**PROBLEM REQUIREMENTS:**
Below are the records; give again exactly the line with "This screenshot has height=564, width=1116.", the line with "The height and width of the screenshot is (784, 1549).", and each line that lies between them, and nothing besides.

**INFORMATION SHOWN:**
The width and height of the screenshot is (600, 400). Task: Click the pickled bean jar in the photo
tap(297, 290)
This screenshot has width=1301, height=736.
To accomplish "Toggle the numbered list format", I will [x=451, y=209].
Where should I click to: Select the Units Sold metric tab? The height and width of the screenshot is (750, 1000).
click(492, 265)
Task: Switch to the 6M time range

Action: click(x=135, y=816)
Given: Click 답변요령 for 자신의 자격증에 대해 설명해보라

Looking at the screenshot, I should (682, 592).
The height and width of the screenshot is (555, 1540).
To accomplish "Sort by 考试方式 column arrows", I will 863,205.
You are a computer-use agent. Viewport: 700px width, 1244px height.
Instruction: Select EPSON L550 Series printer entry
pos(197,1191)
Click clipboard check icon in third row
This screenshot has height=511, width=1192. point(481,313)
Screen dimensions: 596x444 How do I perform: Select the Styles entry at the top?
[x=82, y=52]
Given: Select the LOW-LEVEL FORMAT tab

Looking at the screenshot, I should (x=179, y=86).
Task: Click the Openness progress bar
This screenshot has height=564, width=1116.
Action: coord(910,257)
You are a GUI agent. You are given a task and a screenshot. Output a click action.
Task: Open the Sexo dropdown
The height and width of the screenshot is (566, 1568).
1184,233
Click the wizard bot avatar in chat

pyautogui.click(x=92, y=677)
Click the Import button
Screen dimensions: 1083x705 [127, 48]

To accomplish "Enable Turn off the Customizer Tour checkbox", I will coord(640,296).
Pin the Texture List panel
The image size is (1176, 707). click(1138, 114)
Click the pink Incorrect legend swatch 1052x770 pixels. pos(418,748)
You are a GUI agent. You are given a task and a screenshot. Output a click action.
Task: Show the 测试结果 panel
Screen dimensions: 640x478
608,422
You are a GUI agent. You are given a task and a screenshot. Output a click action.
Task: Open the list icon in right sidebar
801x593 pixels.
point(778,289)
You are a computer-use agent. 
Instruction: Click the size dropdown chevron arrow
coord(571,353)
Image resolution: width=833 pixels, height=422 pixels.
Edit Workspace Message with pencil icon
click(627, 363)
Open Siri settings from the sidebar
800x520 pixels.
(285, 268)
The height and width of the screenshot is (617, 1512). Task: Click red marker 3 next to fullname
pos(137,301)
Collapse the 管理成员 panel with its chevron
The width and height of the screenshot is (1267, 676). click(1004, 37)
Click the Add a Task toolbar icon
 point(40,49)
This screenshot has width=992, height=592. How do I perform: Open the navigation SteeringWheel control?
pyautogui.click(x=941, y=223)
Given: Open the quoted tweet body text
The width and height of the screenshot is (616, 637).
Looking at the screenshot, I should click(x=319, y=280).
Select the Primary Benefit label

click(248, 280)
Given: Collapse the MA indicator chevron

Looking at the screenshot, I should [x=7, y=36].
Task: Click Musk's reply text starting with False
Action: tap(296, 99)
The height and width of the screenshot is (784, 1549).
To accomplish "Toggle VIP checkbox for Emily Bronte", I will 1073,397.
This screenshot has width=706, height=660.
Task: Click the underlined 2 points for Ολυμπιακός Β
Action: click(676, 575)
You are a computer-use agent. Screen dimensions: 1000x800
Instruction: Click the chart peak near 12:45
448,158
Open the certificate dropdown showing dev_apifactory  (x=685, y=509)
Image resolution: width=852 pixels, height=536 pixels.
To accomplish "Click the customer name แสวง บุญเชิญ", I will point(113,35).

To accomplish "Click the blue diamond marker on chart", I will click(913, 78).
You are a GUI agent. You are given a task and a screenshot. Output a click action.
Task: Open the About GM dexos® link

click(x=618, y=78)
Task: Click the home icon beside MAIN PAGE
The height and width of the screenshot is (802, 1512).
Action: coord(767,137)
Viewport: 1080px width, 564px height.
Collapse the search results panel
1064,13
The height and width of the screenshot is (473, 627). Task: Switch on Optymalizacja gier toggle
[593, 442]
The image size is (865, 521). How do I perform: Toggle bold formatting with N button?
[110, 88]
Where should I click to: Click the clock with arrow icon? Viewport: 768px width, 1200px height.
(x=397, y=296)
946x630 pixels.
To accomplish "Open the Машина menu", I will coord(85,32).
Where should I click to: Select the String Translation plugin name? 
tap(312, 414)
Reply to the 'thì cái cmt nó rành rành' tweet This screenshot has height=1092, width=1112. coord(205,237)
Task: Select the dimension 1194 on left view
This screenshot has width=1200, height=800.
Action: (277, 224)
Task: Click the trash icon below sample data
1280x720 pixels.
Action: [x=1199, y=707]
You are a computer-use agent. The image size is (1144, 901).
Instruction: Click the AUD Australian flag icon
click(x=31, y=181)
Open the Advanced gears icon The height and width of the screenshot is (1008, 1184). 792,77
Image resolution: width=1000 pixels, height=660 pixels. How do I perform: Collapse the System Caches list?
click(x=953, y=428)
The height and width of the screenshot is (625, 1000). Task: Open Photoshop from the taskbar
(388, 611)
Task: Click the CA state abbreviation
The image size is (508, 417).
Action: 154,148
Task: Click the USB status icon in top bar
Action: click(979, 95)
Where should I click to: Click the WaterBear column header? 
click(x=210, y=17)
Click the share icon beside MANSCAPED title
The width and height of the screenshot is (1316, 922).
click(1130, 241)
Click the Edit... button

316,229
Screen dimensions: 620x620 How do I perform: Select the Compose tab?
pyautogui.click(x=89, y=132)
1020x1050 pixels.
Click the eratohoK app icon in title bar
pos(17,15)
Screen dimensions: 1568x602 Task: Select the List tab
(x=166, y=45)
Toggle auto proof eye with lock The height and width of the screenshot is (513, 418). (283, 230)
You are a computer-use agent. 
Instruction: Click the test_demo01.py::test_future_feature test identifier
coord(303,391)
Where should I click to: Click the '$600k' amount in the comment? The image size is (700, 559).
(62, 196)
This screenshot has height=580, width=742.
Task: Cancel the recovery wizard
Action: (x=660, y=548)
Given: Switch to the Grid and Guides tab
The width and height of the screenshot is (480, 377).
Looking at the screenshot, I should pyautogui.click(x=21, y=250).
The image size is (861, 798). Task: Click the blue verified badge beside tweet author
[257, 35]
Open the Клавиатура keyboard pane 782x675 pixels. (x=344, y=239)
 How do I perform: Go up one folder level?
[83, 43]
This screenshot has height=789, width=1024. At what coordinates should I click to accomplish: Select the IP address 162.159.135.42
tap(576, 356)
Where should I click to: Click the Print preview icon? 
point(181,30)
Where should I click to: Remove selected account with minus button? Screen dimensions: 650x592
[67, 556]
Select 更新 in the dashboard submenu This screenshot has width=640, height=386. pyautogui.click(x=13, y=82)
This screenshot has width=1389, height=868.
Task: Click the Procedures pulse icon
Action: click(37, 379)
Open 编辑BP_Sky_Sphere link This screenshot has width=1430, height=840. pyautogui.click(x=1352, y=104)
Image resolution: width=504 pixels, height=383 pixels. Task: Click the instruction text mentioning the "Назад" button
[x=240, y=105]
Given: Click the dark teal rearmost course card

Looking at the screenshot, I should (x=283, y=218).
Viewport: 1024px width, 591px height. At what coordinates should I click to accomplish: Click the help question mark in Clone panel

**RESULT:**
This screenshot has height=564, width=1116.
Action: coord(910,257)
You are a GUI agent. You are given a task and a screenshot. Output a click action.
Task: Open the Sexo dropdown
The height and width of the screenshot is (566, 1568).
1184,233
Click the wizard bot avatar in chat

pyautogui.click(x=92, y=677)
Click the Import button
Screen dimensions: 1083x705 [127, 48]

To accomplish "Enable Turn off the Customizer Tour checkbox", I will coord(640,296).
Pin the Texture List panel
The image size is (1176, 707). click(1138, 114)
Click the pink Incorrect legend swatch 1052x770 pixels. pos(418,748)
You are a GUI agent. You are given a task and a screenshot. Output a click action.
Task: Show the 测试结果 panel
Screen dimensions: 640x478
608,422
You are a GUI agent. You are given a task and a screenshot. Output a click action.
Task: Open the list icon in right sidebar
801x593 pixels.
point(778,289)
You are a computer-use agent. 
Instruction: Click the size dropdown chevron arrow
coord(571,353)
Image resolution: width=833 pixels, height=422 pixels.
Edit Workspace Message with pencil icon
click(627, 363)
Open Siri settings from the sidebar
800x520 pixels.
(285, 268)
The height and width of the screenshot is (617, 1512). Task: Click red marker 3 next to fullname
pos(137,301)
Collapse the 管理成员 panel with its chevron
The width and height of the screenshot is (1267, 676). click(1004, 37)
Click the Add a Task toolbar icon
 point(40,49)
This screenshot has width=992, height=592. How do I perform: Open the navigation SteeringWheel control?
pyautogui.click(x=941, y=223)
Given: Open the quoted tweet body text
The width and height of the screenshot is (616, 637).
Looking at the screenshot, I should click(x=319, y=280).
Select the Primary Benefit label

click(248, 280)
Given: Collapse the MA indicator chevron

Looking at the screenshot, I should [x=7, y=36].
Task: Click Musk's reply text starting with False
Action: tap(296, 99)
The height and width of the screenshot is (784, 1549).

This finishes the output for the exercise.